NOW, THEREFORE, THE PARTIES HEREBY AGREE AS FOLLOWS:
1. DEFINITIONS. As used in this Agreement, the following terms
shall have the following respective meanings:
"COMMISSION" shall mean the Securities and Exchange Commission or any
other Federal agency at the time administering the Securities Act.
"COMMON STOCK" shall refer to both the voting common stock of the
Corporation, par value $.001 per share, and the nonvoting common stock of the
corporation, par value $.001 per share.
"OTHER SHARES" shall mean all shares of Common Stock other than (i)
Restricted Securities, (ii) Series B or Series C Common Stock and (iii) shares
to be issued by the Corporation proposed to be included in a registration of
shares of Common Stock of the Corporation under the Securities Act as described
in this Agreement.
"PERSON" shall mean and include an individual, a corporation, a
partnership, a trust, an unincorporated organization and a government or any
department, agency or political subdivision thereof.

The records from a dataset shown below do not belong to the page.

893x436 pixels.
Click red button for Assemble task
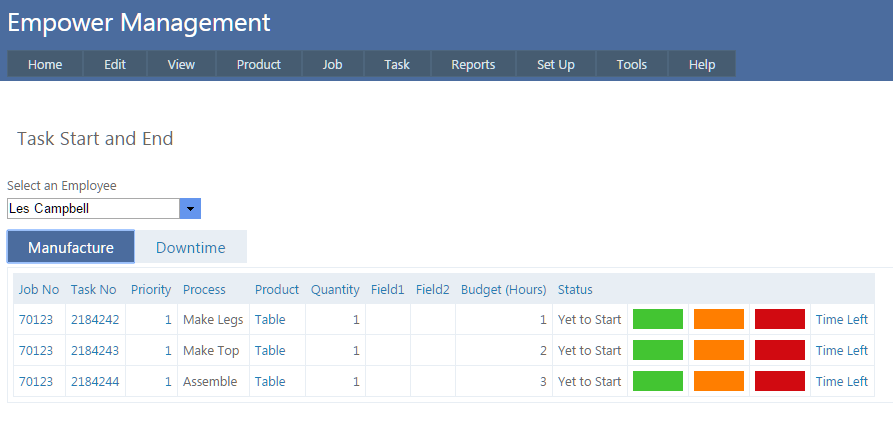779,382
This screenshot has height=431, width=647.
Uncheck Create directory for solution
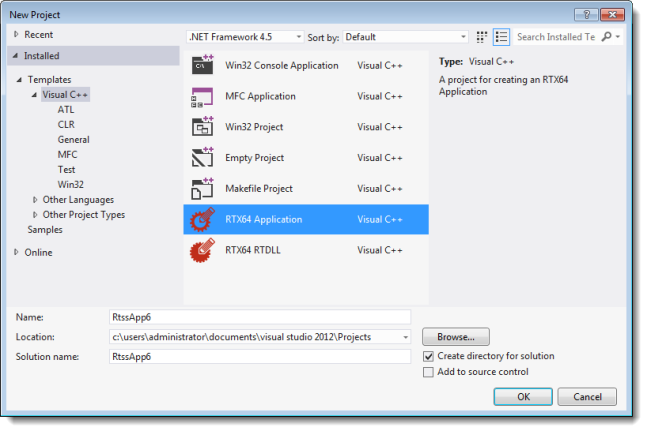(x=429, y=356)
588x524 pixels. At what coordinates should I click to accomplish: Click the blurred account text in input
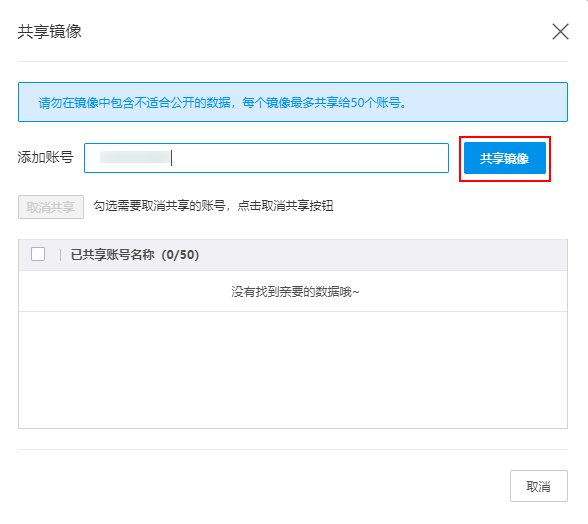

"PREFERRED STOCK" shall mean and include all shares of the Series A,
the Series A1, the Series KBL and the Series KBL1, and shares of any additional
series or subseries of the Series A or the Series KBL created pursuant to
Section 9 of the Certificates of Designations, Preferences and other Special
Rights and Qualifications, Limitations and Restrictions of the Series A, Series
A1, Series KBL and Series KBL1 filed with the Delaware Secretary of the State
under Section 242 of the General Corporation Law of the State of Delaware.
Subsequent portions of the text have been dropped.